An exact copy of the listing below is required.

Input data START

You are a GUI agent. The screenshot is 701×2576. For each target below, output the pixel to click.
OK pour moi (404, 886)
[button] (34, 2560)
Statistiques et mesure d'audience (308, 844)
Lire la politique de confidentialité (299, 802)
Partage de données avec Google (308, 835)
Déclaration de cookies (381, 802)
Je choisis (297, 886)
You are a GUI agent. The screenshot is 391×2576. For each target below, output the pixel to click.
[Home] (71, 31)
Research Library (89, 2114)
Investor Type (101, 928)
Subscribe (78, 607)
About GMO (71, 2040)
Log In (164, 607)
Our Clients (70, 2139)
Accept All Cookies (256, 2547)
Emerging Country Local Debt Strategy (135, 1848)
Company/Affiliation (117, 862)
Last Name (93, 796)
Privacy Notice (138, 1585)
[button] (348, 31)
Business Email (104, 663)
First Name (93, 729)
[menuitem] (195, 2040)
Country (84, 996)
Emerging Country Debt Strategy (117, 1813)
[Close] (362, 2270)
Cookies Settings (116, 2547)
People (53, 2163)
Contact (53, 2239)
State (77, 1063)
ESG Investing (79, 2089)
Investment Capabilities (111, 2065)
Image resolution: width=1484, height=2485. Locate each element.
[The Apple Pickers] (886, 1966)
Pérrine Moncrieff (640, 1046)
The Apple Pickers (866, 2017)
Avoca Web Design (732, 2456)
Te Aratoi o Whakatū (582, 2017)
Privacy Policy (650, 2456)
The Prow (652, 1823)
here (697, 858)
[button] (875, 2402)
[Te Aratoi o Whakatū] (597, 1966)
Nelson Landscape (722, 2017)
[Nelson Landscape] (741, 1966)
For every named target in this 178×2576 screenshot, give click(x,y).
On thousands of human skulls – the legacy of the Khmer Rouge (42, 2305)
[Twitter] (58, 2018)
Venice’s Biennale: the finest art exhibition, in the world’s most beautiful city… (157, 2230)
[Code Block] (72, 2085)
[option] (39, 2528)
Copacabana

Input data END

Solution to this task:
You are a GUI agent. The screenshot is 701×2576. For each target below, output the pixel to click.
OK pour moi (404, 886)
[button] (34, 2560)
Statistiques et mesure d'audience (308, 844)
Lire la politique de confidentialité (299, 802)
Partage de données avec Google (308, 835)
Déclaration de cookies (381, 802)
Je choisis (297, 886)
You are a GUI agent. The screenshot is 391×2576. For each target below, output the pixel to click.
[Home] (71, 31)
Research Library (89, 2114)
Investor Type (101, 928)
Subscribe (78, 607)
About GMO (71, 2040)
Log In (164, 607)
Our Clients (70, 2139)
Accept All Cookies (256, 2547)
Emerging Country Local Debt Strategy (135, 1848)
Company/Affiliation (117, 862)
Last Name (93, 796)
Privacy Notice (138, 1585)
[button] (348, 31)
Business Email (104, 663)
First Name (93, 729)
[menuitem] (195, 2040)
Country (84, 996)
Emerging Country Debt Strategy (117, 1813)
[Close] (362, 2270)
Cookies Settings (116, 2547)
People (53, 2163)
Contact (53, 2239)
State (77, 1063)
ESG Investing (79, 2089)
Investment Capabilities (111, 2065)
Image resolution: width=1484, height=2485. Locate each element.
[The Apple Pickers] (886, 1966)
Pérrine Moncrieff (640, 1046)
The Apple Pickers (866, 2017)
Avoca Web Design (732, 2456)
Te Aratoi o Whakatū (582, 2017)
Privacy Policy (650, 2456)
The Prow (652, 1823)
here (697, 858)
[button] (875, 2402)
[Te Aratoi o Whakatū] (597, 1966)
Nelson Landscape (722, 2017)
[Nelson Landscape] (741, 1966)
For every named target in this 178×2576 screenshot, give click(x,y).
On thousands of human skulls – the legacy of the Khmer Rouge (42, 2305)
[Twitter] (58, 2018)
Venice’s Biennale: the finest art exhibition, in the world’s most beautiful city… (157, 2230)
[Code Block] (72, 2085)
[option] (39, 2528)
Copacabana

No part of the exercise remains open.